The harbour of Horta. The picture’s not panoramic, but Veendam’s stern deck configuration makes it seem so.
Mark Twain, then a young man, arrived here in 1867 with the first cruise ship of American tourists.
The Quaker City, a side-wheel steamship, carried sixty-five pioneering passengers on a Mediterranean cruise of five-and-a-half months. Burdened, as are we all, with the national prejudices of our age, Twain and his compatriots warily considered a jaunt ashore: ‘A swarm of swarthy, noisy, lying, shoulder-shrugging, gesticulating Portuguese boatmen, with brass rings in their ears and fraud in their hearts, climbed the ship’s sides and various parties of us contracted with them to take us ashore at so much a head, silver coin of any country’.
We, on the other hand, pass uninterested immigration officials and, within five minutes, I am on my own at a handsome, 1933 Catholic Church.
Igrega de Nossa Senhora da Conceição or Church of Our Lady of Conceicao - the parish name - is a happy change from so many dark, intimidating and pompous southern European churches.
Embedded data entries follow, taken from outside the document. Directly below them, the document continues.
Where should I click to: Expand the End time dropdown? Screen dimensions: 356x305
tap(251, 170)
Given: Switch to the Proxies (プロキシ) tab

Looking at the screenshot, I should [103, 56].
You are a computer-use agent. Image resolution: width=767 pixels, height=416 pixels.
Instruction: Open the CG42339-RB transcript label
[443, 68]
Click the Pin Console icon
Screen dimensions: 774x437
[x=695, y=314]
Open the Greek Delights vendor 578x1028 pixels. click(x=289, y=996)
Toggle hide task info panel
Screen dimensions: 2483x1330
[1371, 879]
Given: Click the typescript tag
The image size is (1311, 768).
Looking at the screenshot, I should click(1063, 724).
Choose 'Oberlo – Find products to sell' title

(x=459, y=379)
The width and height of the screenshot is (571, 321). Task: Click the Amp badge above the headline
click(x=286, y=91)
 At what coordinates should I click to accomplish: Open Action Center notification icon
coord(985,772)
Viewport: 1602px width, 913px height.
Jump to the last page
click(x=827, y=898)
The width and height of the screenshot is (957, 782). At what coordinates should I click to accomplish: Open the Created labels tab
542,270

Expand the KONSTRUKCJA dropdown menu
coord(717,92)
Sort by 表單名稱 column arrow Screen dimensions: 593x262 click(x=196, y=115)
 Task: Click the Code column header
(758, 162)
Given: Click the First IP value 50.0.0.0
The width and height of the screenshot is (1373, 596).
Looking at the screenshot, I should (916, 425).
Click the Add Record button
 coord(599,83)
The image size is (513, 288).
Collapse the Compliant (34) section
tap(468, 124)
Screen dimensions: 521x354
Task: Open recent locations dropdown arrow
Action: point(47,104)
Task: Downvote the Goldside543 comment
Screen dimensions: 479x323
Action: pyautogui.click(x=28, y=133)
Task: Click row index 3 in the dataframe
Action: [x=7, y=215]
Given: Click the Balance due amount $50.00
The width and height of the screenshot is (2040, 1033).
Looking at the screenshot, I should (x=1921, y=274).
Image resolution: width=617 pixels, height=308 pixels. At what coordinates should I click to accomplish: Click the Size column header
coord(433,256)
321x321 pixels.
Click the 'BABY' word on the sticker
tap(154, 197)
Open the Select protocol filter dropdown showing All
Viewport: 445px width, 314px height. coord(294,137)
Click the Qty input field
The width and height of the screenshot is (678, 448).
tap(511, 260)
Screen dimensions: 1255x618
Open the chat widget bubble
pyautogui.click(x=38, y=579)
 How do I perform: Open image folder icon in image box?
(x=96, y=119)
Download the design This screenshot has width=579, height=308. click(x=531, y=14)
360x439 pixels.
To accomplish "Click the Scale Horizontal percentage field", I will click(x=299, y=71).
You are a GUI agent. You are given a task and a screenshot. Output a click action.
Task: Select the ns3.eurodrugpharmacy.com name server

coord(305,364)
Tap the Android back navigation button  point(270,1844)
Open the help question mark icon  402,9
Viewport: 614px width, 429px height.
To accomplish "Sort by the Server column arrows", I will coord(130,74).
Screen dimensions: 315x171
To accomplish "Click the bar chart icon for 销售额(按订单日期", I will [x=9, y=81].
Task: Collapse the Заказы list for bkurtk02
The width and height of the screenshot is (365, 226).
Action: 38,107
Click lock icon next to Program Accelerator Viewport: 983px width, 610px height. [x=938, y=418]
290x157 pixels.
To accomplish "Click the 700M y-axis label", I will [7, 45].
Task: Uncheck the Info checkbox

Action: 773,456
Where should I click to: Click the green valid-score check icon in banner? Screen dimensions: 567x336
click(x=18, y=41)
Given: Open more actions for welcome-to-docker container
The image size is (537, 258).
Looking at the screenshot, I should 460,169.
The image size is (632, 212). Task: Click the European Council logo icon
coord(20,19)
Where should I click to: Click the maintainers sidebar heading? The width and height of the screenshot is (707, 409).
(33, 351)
A 1926 earthquake destroyed its predecessor.
The stained glass is populated with jolly little cherubs, one of whom appears to be having a snooze. I am uplifted - and a little surprised - by a building from when the clergy and Fascist Portuguese government were in fond embrace. However, to give Rome credit, much Church architecture in the mid 20th Century was open, bright, even innovative.
Aside from a modernist church, a shop window reminds of when another startling symbol of progress arrived in a then particularly backward part of a backward country.
Horta was a stop for transatlantic flying boats. PanAm's ‘Yankee Clipper’ first arrived in May, 1939.
Rough seas often made landings difficult (it took three attempts for Veendam to dock this morning) and planes were sometimes damaged. PanAm once paid a shipping company an estimated $20,000 (in the early 1940s) to get passengers off the island.
Sadly, no flying boats now dramatically land …
... and the best one can do is Horta’s Hotel do Canal with its PanAm route map and rather nifty large scale model Clipper.
However, Horta’s become a frequent transatlantic yachting stop and hundreds leave their mark on the marina walls, some quite artistic.
As for Mark Twain’s brief visit: ‘We walked up the middle of the principal street … every moment excited couples shot ahead of the procession to get a good look back, just as village boys do when they accompany the (circus) elephant on his advertising trip from street to street. It was very flattering for me to be part of the material for such a sensation’.
But for a courteous nod or two from locals, no-one takes the slightest notice of me. This, I have found, is often an advantage for photography ....
I find a pleasant Portuguese red wine - Terrenus Serra de Sao Mamende, D.O.C. Alentejo Portalegre 2012 - for under ten Euros and return to the ship.